Cette technique a des implications de sécurité multiples: l’attaquant peut effectuer des activités en ligne nuisibles ou même illégales, avec un « dossier » de ces activités attribué à l’utilisateur; et les défenses d’authentification à deux facteurs peuvent être compromises, car un site d’authentification pense que l’utilisateur a été reconnu avec succès en fonction de l’empreinte digitale du navigateur volée

En outre, le « clone fantôme » de l’attaquant peut visiter des sites qui modifient le type de publicités livrées à ce profil d’utilisateur, ce qui signifie que l’utilisateur commencera à recevoir du contenu publicitaire sans rapport avec ses activités de navigation réelles. De plus, l’attaquant peut déduire beaucoup de choses sur la victime en fonction de la façon dont d’autres sites (ignorants) réagissent à l’empreinte digitale du navigateur usurpée.

Le document est intitulé Gummy Browsers: usurpation ciblée de navigateur contre les techniques d’empreinte digitale de pointe, et provient de chercheurs de l’Université Texas A&M et de l’Université de Floride à Gainesville.

Vue d'ensemble de la méthodologie des Gummy Browsers. Source: https://arxiv.org/pdf/2110.10129.pdf

Vue d’ensemble de la méthodologie des Gummy Browsers. Source: https://arxiv.org/pdf/2110.10129.pdf

Gummy Browsers

Les « navigateurs gummy » sont des copies clonées du navigateur de la victime, nommés d’après l’attaque « Gummy Fingers » signalée au début des années 2000, qui répliquait les empreintes digitales réelles de la victime avec des copies en gélatine pour contourner les systèmes d’identification par empreinte digitale.

Les auteurs déclarent:

‘L’objectif principal des Gummy Browsers est de tromper le serveur web pour qu’il croie qu’un utilisateur légitime accède à ses services afin qu’il puisse apprendre des informations sensibles sur l’utilisateur (par exemple, les intérêts de l’utilisateur en fonction des publicités personnalisées), ou contourner divers schémas de sécurité (par exemple, l’authentification et la détection de la fraude) qui reposent sur l’empreinte digitale du navigateur.’

Ils poursuivent:

‘Malheureusement, nous identifions un vecteur de menace important contre ces algorithmes de liaison. Plus précisément, nous constatons qu’un attaquant peut capturer et usurper les caractéristiques du navigateur d’une victime, et donc peut « présenter » son propre navigateur comme celui de la victime lorsqu’il se connecte à un site web.’
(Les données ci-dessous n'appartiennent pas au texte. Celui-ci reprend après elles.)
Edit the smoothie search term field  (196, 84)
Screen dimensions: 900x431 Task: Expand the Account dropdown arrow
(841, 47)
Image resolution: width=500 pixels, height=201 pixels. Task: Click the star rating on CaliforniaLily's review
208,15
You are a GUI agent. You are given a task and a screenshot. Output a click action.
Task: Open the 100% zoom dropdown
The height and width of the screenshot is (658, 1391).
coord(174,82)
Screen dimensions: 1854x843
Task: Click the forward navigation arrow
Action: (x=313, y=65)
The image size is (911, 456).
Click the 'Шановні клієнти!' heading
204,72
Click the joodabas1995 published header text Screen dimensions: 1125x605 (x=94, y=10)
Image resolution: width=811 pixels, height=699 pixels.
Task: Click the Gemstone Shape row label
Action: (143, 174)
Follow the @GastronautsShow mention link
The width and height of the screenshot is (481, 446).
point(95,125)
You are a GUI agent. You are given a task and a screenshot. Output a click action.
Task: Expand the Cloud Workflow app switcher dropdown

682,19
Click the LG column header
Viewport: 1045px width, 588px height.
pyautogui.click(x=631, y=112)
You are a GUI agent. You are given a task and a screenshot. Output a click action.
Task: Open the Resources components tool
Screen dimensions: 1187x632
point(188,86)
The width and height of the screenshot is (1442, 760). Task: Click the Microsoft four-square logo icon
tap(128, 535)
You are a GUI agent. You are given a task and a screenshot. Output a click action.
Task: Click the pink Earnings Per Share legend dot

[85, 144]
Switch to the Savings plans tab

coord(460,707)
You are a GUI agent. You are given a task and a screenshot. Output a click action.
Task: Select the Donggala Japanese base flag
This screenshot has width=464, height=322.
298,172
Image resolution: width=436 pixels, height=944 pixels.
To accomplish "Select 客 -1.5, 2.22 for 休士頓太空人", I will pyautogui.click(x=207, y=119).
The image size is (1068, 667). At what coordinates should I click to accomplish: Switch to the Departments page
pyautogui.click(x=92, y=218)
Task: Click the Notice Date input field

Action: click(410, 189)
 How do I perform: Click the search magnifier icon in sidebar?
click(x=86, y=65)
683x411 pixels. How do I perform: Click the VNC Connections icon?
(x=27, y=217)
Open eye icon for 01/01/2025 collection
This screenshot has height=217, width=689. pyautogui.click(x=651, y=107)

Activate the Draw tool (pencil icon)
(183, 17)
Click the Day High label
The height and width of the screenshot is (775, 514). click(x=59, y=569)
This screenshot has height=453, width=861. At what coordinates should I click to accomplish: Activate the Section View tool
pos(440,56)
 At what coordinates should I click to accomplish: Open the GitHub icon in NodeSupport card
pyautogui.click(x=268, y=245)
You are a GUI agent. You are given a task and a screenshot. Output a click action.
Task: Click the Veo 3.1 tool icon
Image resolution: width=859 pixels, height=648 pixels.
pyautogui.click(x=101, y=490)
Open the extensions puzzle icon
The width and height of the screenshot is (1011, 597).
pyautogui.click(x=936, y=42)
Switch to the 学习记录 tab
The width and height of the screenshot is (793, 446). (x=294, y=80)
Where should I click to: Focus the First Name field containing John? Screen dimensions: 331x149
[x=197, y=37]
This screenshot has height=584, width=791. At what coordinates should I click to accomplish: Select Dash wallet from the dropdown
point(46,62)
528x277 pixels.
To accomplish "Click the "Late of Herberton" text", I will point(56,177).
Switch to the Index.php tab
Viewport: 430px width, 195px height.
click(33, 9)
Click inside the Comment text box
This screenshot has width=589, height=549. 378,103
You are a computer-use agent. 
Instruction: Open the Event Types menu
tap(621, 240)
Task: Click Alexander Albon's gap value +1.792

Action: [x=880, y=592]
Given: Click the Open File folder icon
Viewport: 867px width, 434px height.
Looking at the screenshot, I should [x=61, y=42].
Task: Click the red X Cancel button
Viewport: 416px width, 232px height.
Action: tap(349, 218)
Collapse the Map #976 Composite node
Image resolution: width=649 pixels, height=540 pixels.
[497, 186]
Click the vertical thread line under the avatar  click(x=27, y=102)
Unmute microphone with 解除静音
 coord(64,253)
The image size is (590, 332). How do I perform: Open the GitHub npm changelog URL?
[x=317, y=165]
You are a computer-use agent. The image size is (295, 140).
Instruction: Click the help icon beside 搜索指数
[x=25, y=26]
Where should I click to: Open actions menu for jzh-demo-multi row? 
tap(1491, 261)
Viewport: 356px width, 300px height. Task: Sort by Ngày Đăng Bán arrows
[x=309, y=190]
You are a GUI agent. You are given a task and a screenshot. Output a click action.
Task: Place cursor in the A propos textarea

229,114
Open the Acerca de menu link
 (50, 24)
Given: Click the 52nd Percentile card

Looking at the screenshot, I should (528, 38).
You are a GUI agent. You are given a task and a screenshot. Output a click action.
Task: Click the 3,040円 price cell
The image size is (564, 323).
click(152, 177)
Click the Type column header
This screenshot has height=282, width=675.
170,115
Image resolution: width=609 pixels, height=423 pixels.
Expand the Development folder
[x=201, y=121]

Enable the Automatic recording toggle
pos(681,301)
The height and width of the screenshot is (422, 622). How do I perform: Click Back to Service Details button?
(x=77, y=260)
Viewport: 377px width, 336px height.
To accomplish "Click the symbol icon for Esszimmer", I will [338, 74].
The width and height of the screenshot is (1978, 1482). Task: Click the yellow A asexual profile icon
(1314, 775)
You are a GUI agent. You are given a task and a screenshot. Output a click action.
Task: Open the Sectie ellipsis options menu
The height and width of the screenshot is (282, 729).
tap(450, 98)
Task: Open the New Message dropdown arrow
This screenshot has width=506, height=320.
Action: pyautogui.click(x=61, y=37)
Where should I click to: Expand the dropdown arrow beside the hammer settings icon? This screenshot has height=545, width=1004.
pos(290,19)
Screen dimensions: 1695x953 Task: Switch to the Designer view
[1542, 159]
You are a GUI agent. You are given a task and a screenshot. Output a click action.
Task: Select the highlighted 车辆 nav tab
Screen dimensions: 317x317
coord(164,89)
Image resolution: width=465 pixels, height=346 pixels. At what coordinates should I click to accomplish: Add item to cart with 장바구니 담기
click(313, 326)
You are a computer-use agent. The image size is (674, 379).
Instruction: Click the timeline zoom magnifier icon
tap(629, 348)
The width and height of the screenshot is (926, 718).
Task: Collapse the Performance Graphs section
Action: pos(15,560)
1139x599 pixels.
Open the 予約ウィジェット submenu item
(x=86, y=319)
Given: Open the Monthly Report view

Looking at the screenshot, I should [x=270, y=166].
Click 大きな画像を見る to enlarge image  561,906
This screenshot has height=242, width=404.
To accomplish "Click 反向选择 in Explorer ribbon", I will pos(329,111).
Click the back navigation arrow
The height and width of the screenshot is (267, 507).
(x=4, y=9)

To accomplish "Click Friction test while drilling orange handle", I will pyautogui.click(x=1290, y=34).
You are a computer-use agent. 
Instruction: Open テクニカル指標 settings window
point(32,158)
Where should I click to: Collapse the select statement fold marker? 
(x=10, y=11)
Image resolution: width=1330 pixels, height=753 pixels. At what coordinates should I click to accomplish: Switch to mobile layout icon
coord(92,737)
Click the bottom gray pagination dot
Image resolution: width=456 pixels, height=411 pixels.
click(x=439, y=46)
Les auteurs soutiennent que les techniques de clonage d’empreinte digitale du navigateur qu’ils ont développées menacent ‘un impact dévastateur et durable sur la vie privée et la sécurité en ligne des utilisateurs’.

Lors du test du système contre deux systèmes d’empreinte digitale, FPStalker et Panopticlick de la Electronic Frontier Foundation, les auteurs ont constaté que leur système pouvait simuler avec succès les informations de l’utilisateur capturées presque tout le temps, malgré le fait que le système ne prenait pas en compte plusieurs attributs, notamment l’empreinte digitale de la pile TCP/IP, les capteurs matériels et les résolveurs DNS.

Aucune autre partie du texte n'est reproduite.